無差別殺人と大量死とミステリ

皆さんご存知と思いますが、この前の日曜日に、秋葉原で痛ましい事件がありました。
ボクは、夕方くらいから秋葉原行こうかなぁ、などと考えながらぼーっとしてるときに、ついったーで事件を知りました。
ほぼ、リアルタイム。
詳細はわからなかったけど、秋葉原で何かあった、というのはほぼリアルタイムで知りました。
そのあとも、followしてる人のpostとか、ustの映像とか、事件の起こった現場から送られてくる生の情報を、ただ見守るだけでした。


で、しばらくして落ち着いてから秋葉原に行きました。
──一応、行くような用事と言うか、コミックとか買ったり、GoodRockとかZOID行こうと思ってたんで。
行ったときは、まだ現場には規制線がしかれていました。
少しして通りがかったときには、花が供えられていて、その周りをマスコミが取り囲んでいました。
まだ、献花台は設置されていませんでした。
いつも行く場所で、いつも何気なく通り過ぎていた場所で、あんなことが起こったなんて、今でも信じられません。
きっと、今度行っても、同じように信じられないのかもしれません。
現実感がない、というのではなく、あまりにも現実過ぎて、自分がその現実の中にいるということが信じられない、と言った方が良いかもしれない。


と、そういう感傷は本題ではなく、じゃあ、ミステリと言う人の死を主題に扱うことの多い小説を好むクラスタにいる人間として、このような大量殺人事件に、何か言わなきゃ行けないんじゃないか? と。
最近は、ゲームとかが動機の一端にされることが多いようです。
(その是非は置いておいて)
しかし、いくらゲームなどが原因だと言われたとしても、ミステリに比べれば、と思います。
誕生してから100年以上、ひたすらに人を殺して殺して殺して殺し尽くしてきたのがミステリです。
殺し方だって、多種多様。
撲殺に始まり、毒殺絞殺刺殺銃殺、技巧の限りを尽くして殺します。
もし、ボクがそのような事件の容疑者になったとしたら、どれだけ頭のおかしい人間として扱われるのだろう、と。


また、言いたいことからずれた。むう。


ところで、ミステリには、大量死とミステリを絡めた論があります。
乱暴にまとめると、
世界大戦などの大量死→人間の死の意味が希薄に→ミステリで「特別な死」を与える→人間の存在回復!
というのだったっけ?
詳しくは、探偵小説論概説でも読めば良いと思う。
それで考えると、今のミステリの微妙な状況も、何となくわかると思う。
大量死から人間存在の希薄化がもたらされるのと同じように、現代は情報化により人間存在の希薄化がもたらされているのではないだろうか?
ただ、それは大量死によるものよりもゆっくりとした、曖昧なものであるから、カウンターであるミステリもまた、曖昧なものになってしまう、と考えられるんじゃないかと。

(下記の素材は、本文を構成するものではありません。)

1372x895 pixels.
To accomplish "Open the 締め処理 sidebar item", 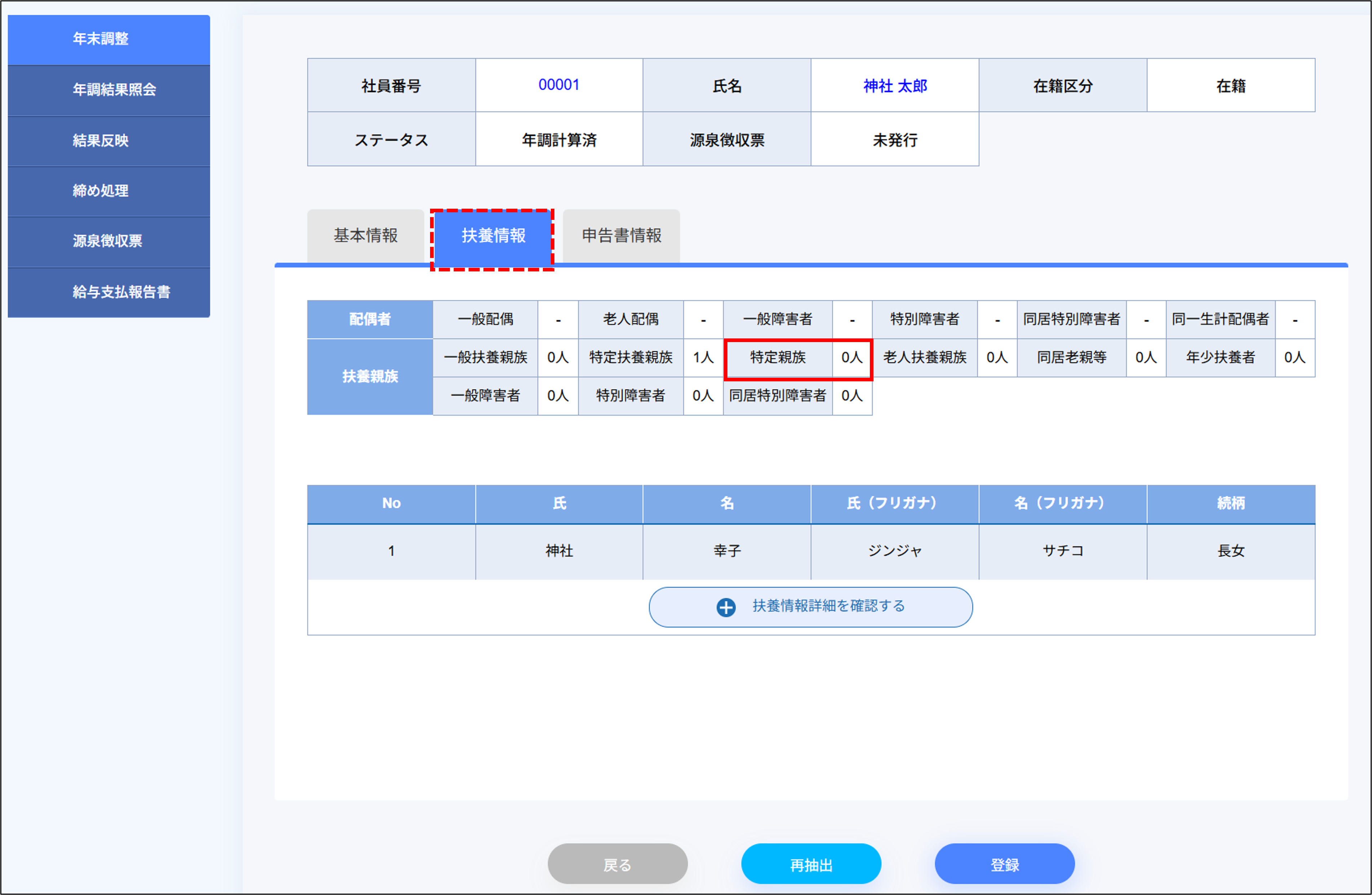I will (x=109, y=191).
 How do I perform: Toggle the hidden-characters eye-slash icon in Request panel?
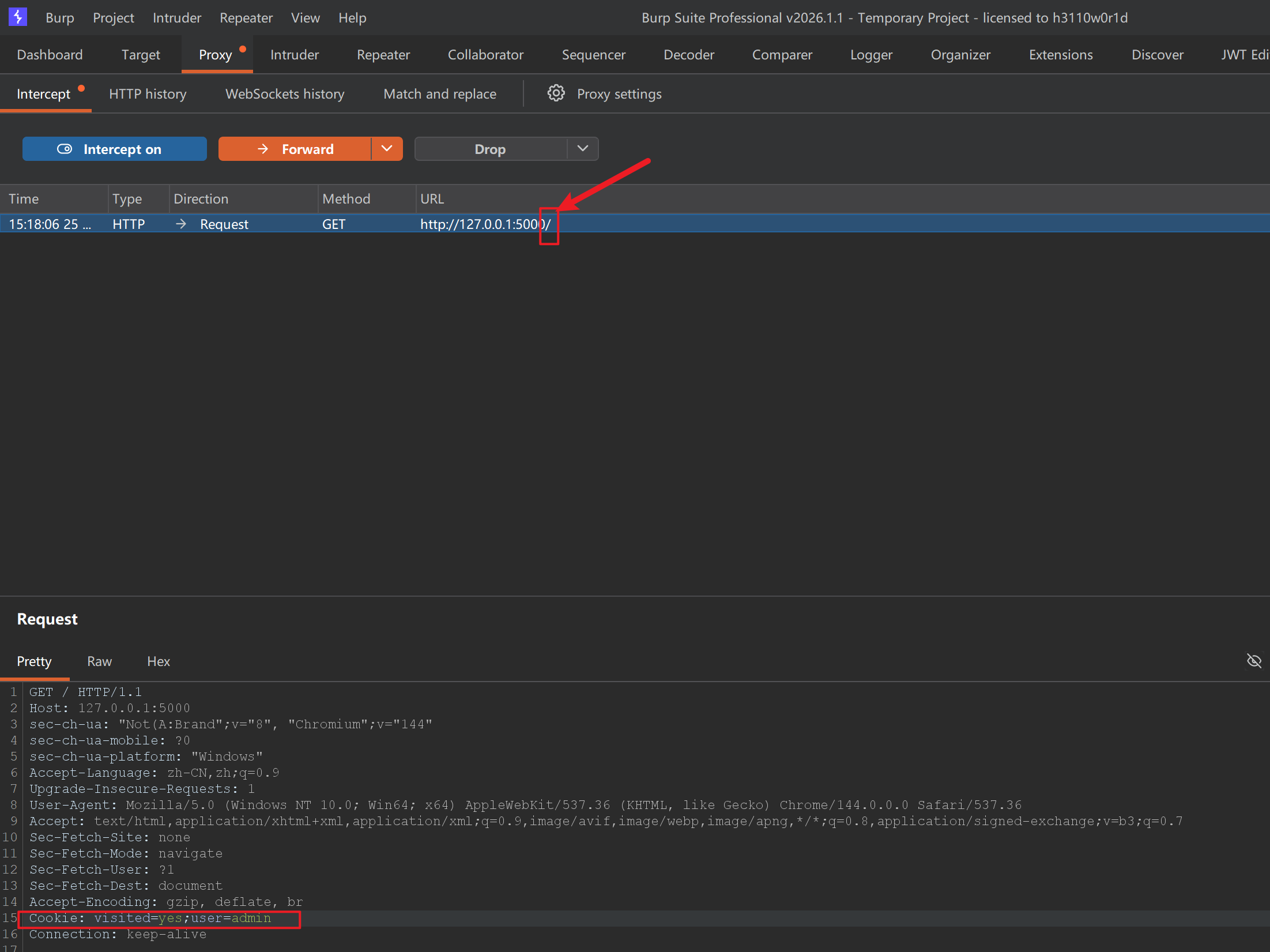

そして、ミステリによる死の特別化を押し進めると、小説、マンガ、映画などの「物語」による、死の特別化、人間存在の確立というのが見えてくる。
例えば、いわゆる「ケータイ小説」で、人の死が簡単に扱われるのも、実はこのあたりの意識の顕在化と見ることはできないか?


この、死の特別化による人間存在の確立というやつは、物語だけでなく、現実の事件についても行われる。
──さぁ、やっと今回の事件にきたよー。
今回の事件の報道で繰り返し語られるのは、被害者がこういう人だった、何をしにきていたなどのこと。
これは、今回の事件に限らず、何か事件が起こると同じようなことが繰り返されます。
つまり、報道により被害者をただの被害者ではなく、バックボーンに「物語」を持った「主人公」として描くことにより、事件による死を特別な死として描いているわけです。
このとき、報道を「客観的」に見ている人にとっては、事件の被害者=物語の主人公、となっているんじゃないかと。
これが、果たして健全な状態なのか?
まぁ、それはきっとそっちの専門の人が、そのうち解説してくれるだろうから、どーでもいいや。


しかし、この「物語を用いた死の特別化による人間存在の確立」というのは、既に破壊されつつある方法だと言うのは、追記しておきたいと思います。というより、小説などによる作用が限界を迎えつつあるから、現実の事件による作用が強くなってきたのか?
それを後押しするインフラ(インターネットなど)も普及したからだろうなぁ。


最後に、亡くなられた方達のご冥福をお祈りいたします。
──もしかしたら、ボクがあなたたちの隣にいたかもしれません。